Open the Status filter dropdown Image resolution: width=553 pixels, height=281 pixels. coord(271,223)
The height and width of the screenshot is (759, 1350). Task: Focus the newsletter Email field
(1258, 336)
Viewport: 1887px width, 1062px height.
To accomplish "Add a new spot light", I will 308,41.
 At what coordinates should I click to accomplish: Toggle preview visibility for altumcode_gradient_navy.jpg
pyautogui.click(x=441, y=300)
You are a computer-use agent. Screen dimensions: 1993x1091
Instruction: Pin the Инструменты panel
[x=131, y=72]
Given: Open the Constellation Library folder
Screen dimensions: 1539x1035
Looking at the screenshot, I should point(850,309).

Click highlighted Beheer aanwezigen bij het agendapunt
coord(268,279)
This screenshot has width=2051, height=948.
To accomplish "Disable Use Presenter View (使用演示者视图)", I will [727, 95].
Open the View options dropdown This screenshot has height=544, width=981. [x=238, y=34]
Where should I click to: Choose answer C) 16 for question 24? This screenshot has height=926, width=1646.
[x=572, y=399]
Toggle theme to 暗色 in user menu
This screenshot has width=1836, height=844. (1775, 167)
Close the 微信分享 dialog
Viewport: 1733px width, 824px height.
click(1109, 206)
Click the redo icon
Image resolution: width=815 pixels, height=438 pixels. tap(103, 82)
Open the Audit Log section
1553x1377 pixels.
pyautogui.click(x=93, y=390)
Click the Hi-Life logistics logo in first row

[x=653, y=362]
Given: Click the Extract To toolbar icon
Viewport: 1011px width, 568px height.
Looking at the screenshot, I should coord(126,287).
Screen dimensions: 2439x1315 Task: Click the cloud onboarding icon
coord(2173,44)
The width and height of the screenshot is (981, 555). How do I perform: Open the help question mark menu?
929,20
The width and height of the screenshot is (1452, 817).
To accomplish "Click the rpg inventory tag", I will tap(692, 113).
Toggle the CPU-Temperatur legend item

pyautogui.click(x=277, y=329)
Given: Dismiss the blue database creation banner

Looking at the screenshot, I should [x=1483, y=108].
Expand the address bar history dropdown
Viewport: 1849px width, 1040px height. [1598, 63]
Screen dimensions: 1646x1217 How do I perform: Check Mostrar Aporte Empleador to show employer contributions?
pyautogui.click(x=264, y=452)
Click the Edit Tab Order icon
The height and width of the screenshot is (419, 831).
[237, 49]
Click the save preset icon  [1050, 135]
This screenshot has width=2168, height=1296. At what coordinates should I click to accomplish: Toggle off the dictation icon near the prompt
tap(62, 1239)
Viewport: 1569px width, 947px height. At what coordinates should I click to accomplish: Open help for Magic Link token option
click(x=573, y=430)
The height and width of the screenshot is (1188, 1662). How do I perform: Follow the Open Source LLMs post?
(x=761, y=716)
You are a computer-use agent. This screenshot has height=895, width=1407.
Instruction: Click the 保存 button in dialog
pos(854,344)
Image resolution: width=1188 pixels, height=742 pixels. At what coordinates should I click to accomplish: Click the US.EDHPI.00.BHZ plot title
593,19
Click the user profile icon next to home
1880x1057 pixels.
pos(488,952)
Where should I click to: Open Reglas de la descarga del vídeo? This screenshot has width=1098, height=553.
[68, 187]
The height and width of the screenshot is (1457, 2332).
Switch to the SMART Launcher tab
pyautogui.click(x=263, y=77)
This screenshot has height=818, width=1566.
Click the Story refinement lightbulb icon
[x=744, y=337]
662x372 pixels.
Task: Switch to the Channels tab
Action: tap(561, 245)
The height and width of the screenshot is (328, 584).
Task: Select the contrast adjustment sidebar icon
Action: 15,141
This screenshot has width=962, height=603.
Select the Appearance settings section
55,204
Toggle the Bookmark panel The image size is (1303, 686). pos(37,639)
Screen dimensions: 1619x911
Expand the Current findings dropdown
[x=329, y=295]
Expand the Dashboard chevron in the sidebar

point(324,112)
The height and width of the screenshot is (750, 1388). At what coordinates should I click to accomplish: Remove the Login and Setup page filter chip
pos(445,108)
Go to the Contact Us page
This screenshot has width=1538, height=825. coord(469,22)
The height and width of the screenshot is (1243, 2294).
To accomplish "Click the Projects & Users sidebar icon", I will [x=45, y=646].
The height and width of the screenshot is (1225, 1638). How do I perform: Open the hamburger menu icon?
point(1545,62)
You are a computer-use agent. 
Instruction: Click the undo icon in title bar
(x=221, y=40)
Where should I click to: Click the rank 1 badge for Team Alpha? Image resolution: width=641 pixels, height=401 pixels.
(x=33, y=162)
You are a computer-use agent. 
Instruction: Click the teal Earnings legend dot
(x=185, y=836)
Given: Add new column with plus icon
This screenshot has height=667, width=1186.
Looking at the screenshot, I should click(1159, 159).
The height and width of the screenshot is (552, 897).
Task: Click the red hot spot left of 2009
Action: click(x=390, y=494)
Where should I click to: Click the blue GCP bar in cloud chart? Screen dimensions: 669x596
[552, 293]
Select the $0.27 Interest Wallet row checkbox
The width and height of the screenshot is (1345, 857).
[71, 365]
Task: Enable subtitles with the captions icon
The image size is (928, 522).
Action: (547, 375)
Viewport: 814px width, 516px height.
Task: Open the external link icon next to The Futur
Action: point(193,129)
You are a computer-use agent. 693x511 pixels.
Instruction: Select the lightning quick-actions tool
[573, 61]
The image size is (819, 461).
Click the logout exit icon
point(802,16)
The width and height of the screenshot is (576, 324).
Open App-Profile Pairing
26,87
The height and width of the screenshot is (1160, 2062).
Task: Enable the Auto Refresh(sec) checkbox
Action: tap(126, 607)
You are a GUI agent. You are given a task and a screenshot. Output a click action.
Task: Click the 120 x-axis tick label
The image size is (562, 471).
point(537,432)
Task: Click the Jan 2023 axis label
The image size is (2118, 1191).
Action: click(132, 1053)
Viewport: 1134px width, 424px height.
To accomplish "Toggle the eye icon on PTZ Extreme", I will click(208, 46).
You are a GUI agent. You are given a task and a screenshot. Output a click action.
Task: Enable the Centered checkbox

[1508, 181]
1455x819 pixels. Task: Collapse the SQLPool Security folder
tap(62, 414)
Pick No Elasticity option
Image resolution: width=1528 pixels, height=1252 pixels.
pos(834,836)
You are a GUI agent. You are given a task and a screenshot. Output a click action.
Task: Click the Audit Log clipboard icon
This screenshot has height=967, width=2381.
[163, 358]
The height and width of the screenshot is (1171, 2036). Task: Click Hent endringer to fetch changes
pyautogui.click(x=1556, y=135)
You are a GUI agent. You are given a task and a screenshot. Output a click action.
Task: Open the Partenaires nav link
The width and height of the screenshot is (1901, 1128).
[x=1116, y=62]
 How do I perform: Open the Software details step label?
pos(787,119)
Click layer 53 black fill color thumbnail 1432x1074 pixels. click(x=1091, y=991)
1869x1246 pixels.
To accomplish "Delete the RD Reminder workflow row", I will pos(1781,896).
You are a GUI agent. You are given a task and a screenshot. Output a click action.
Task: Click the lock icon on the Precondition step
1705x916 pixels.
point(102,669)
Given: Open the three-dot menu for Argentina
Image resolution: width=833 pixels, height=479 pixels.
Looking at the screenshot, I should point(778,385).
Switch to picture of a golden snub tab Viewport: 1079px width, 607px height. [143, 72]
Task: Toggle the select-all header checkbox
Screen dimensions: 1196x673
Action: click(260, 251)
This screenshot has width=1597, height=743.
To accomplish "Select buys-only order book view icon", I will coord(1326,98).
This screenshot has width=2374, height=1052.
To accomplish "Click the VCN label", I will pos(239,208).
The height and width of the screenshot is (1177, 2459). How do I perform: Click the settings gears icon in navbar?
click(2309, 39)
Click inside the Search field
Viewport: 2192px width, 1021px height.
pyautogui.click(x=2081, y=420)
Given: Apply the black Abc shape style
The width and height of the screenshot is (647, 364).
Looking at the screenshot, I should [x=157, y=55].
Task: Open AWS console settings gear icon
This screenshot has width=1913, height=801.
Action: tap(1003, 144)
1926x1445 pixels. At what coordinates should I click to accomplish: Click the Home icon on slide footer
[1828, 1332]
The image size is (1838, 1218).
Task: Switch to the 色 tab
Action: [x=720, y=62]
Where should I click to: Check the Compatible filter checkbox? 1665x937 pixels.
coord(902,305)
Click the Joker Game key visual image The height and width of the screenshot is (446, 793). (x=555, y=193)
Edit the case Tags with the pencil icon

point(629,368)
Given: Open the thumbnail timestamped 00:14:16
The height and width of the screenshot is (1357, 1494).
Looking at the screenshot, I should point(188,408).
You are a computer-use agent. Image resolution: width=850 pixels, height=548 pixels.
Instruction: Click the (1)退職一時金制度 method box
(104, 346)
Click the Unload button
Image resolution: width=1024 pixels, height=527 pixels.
┄┄┄┄┄┄┄┄┄┄
# Task to complete
Across the listing above, report every line where "thumbnail" occurs.

# Expected answer
Click layer 53 black fill color thumbnail 1432x1074 pixels. click(x=1091, y=991)
Given: Open the thumbnail timestamped 00:14:16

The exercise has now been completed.